### Brief
Return the lines from the one containing "The height and" through the one containing "Action: (x=1450, y=14)", both included, word for word. Leave the pictures out.

### Entries provided
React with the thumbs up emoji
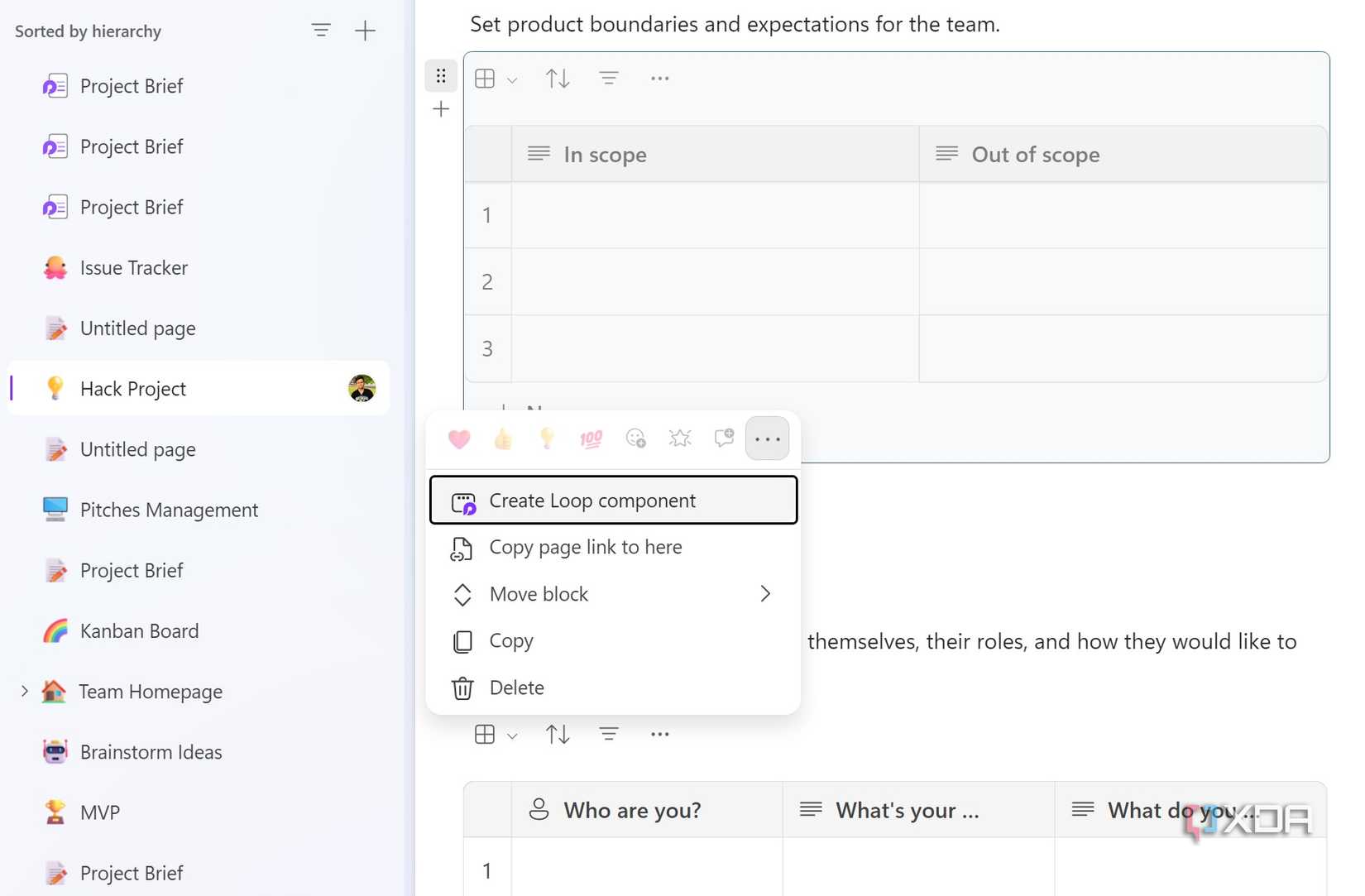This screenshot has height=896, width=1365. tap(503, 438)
==
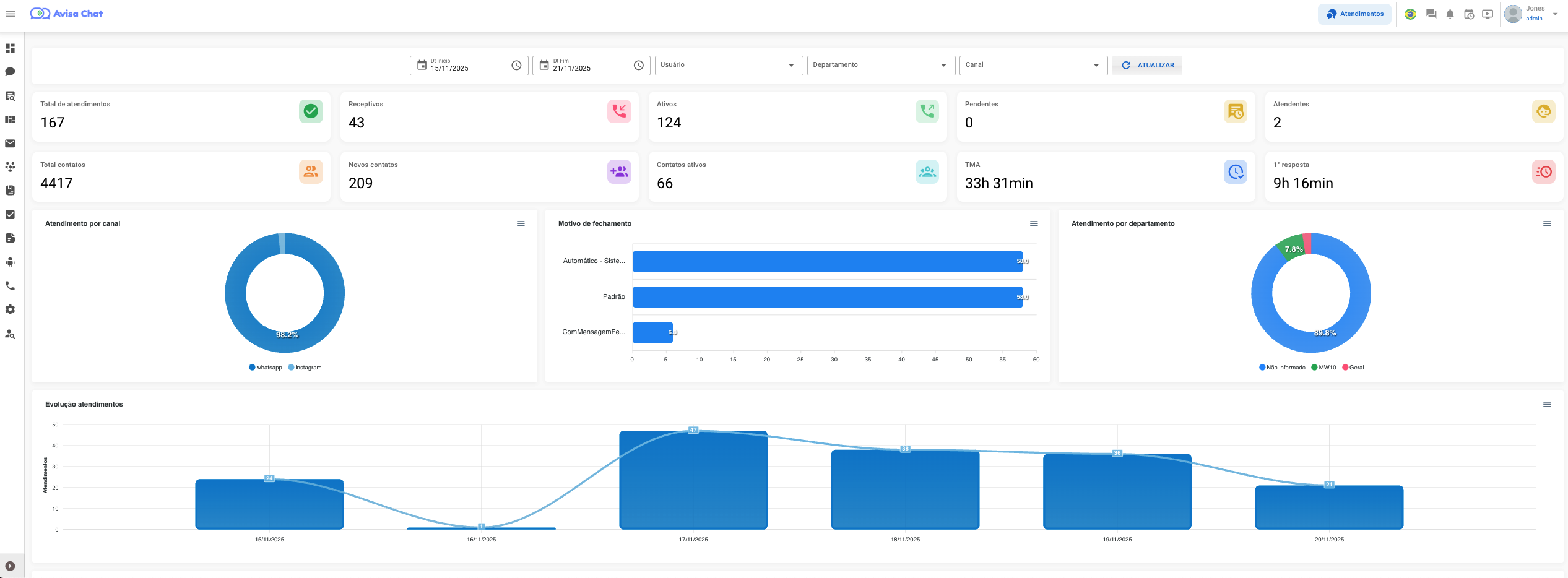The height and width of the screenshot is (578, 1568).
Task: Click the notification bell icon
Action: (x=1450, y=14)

### Result of this task
The height and width of the screenshot is (578, 1568).
Task: Click the notification bell icon
Action: (x=1450, y=14)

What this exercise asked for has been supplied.